Deterministic Rateless Codes for BSC

TL;DR

This paper introduces the first deterministic rateless code for the binary symmetric channel, achieving capacity with efficient encoding, decoding, and extremely low error probability, improving upon previous probabilistic codes.

Contribution

The paper constructs a deterministic rateless code for BSC with efficient encoding/decoding and near-exponential error decay, unlike prior probabilistic approaches.

Findings

Constructed a deterministic rateless code for BSC.

Achieves near-capacity communication with low error probability.

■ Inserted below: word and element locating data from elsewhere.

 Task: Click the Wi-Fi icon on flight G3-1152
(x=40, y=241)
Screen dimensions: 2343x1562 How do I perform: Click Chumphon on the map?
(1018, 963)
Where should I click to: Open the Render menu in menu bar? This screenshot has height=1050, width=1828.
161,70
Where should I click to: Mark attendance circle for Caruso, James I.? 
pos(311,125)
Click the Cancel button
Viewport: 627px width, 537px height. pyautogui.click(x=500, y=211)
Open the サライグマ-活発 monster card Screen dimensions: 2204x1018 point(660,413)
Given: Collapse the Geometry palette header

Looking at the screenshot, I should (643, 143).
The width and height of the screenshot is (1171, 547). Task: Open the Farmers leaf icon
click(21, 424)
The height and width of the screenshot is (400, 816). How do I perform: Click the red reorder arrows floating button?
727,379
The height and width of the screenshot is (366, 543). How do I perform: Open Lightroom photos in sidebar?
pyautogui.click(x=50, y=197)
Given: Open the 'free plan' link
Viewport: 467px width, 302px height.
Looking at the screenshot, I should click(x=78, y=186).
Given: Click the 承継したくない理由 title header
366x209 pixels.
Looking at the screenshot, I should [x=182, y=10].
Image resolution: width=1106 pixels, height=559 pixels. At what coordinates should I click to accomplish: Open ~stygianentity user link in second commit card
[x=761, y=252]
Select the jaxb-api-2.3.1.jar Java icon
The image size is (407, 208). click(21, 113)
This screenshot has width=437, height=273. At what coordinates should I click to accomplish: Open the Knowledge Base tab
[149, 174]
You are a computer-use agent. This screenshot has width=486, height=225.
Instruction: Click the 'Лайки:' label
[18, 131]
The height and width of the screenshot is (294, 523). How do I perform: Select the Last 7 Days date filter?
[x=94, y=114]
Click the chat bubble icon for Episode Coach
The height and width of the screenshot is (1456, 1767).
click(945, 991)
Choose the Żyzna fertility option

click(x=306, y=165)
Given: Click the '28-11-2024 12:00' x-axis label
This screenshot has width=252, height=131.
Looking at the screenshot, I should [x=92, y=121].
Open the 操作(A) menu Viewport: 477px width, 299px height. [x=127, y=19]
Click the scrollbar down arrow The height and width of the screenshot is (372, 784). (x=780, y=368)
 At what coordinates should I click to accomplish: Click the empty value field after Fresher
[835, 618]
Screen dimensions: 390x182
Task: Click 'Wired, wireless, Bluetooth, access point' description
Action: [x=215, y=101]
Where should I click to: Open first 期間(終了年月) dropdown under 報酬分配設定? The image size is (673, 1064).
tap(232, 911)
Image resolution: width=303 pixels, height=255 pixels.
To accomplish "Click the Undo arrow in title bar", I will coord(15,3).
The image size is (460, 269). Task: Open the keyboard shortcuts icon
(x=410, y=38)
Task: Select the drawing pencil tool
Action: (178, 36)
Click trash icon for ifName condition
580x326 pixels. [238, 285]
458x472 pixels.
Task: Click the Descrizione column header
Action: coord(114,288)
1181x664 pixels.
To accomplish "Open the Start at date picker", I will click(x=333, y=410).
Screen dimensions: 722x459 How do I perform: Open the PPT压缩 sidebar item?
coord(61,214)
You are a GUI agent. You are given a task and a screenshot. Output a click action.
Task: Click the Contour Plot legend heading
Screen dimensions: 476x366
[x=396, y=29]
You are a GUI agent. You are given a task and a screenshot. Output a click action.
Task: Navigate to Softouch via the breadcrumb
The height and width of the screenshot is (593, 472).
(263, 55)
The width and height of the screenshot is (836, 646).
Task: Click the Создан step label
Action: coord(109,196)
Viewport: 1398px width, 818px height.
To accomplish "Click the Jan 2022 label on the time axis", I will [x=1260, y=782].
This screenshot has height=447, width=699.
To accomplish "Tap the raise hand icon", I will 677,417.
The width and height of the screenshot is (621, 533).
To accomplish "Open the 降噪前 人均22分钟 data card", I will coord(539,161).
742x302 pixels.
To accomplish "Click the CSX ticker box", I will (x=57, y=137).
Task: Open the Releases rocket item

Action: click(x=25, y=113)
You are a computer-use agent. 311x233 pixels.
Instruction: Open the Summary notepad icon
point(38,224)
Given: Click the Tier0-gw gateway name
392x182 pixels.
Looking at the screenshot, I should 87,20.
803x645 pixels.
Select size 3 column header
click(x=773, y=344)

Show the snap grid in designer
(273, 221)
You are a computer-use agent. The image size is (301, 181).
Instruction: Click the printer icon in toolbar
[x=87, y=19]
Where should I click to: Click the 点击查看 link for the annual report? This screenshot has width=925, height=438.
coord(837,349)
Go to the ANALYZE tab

Encoding and decoding run in near-logarithmic time.

Abstract

A rateless code encodes a finite length information word into an infinitely long codeword such that longer prefixes of the codeword can tolerate a larger fraction of errors. A rateless code achieves capacity for a family of channels if, for every channel in the family, reliable communication is obtained by a prefix of the code whose rate is arbitrarily close to the channel's capacity. As a result, a universal encoder can communicate over all channels in the family while simultaneously achieving optimal communication overhead. In this paper, we construct the first \emph{deterministic} rateless code for the binary symmetric channel. Our code can be encoded and decoded in $O(\beta)$ time per bit and in almost logarithmic parallel time of $O(\beta \log n)$, where $\beta$ is any (arbitrarily slow) super-constant function. Furthermore, the error probability of our code is almost exponentially small $\exp(-\Omega(n/\beta))$. Previous rateless codes are probabilistic (i.e., based on code ensembles), require polynomial time per bit for decoding, and have inferior asymptotic error probabilities. Our main technical contribution is a constructive proof for the existence of an infinite generating matrix that each of its prefixes induce a weight distribution that approximates the expected weight distribution of a random linear code.